I agree with Alain avoid Fortran like a plague its just a waste of time imo; After a few solid months of intensive programming in C++, C#, or Java you can easily pick up any other language. Just learn to program and learn to think; Once you've mastered basic programming concepts adapting to a new language is pretty trivial.
 
Hey thanks,

I was just wondering how long it would take to become an intermediate C++ programmer? Or a C# programmer for that matter?Can anyone give me any estimates?

Also, what do people think about Python?

Is it my perception, or do Java and C++ seem a little unstable at the moment?

Thanks a lot!
-Crandall
 
Narrowed it down

Now I kind of have narrowed it down to 2.

The question is, which is better?

C# or Python. I guess I am leaning more towards Python because it is easier than C# - but VERY extensible. All it seems to be implemented more in academic programs than C#. Otherwise than that I have never heard of C# before. When I was working with programmers on my floor (I was an IT Technician) I was always hearing different conversations - and C# was NEVER mentioned. In fact TI-BASIC variants were mentioned more than C# was.

Any input would be greatly appreciated!
 
If you're planning to be a hard-core quant then learn C++ or C#. Their syntax is very similar, though C# is easier. C++ is around 30 years old; C# was developed by Microsoft less than 10 years ago, it borrowed the best concepts from C++ and Java. In fact, C# is part of curriculum at MSFM program in University of Chicago.


EDIT: I just noticed "I plan on getting an M.B.A. (Finance) in the future, or possibly a Masters in Econometrics." - then Excel/VBA.
 

alain

Older and Wiser
Now I kind of have narrowed it down to 2.

The question is, which is better?

C# or Python. I guess I am leaning more towards Python because it is easier than C# - but VERY extensible. All it seems to be implemented more in academic programs than C#. Otherwise than that I have never heard of C# before. When I was working with programmers on my floor (I was an IT Technician) I was always hearing different conversations - and C# was NEVER mentioned. In fact TI-BASIC variants were mentioned more than C# was.
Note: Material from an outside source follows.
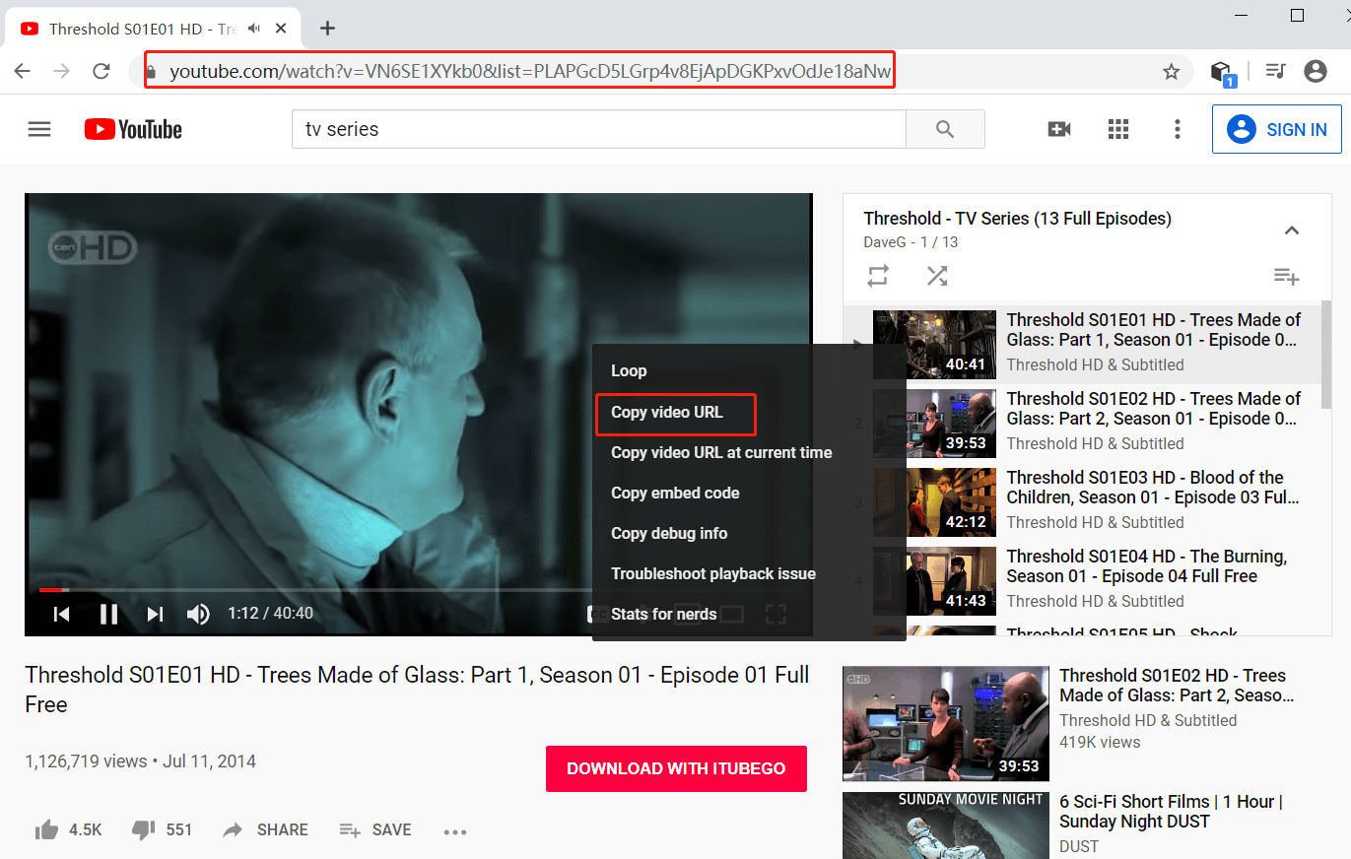The image size is (1351, 859).
Task: Open the three-dot settings menu in header
Action: coord(1177,129)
Any input would be greatly appreciated!

If you want to learn any of those two, learn Python. It isn't better or worse but it will let you understand a lot of concepts in Computer Science. So, if you want to pick up any language later, you will be able to do it. However, Python is not used much outside of IT or field/group doing heavy development,

Ah, I forgot, Python is harder than C#. It will take a different mindset to write code in Python as oppose to C#. It might be easier to start with but you won't be really productive with it unless you know the deeper concepts (functional programming anyone?) and that will take you time to understand.
 
I am in Duke. My math adviser suggests me to call Fortran subroutines in a C++ program. As many friends said, FORTRAN has a tremendous high quality and efficient math Library to use and C++ can easily handle the interface operations.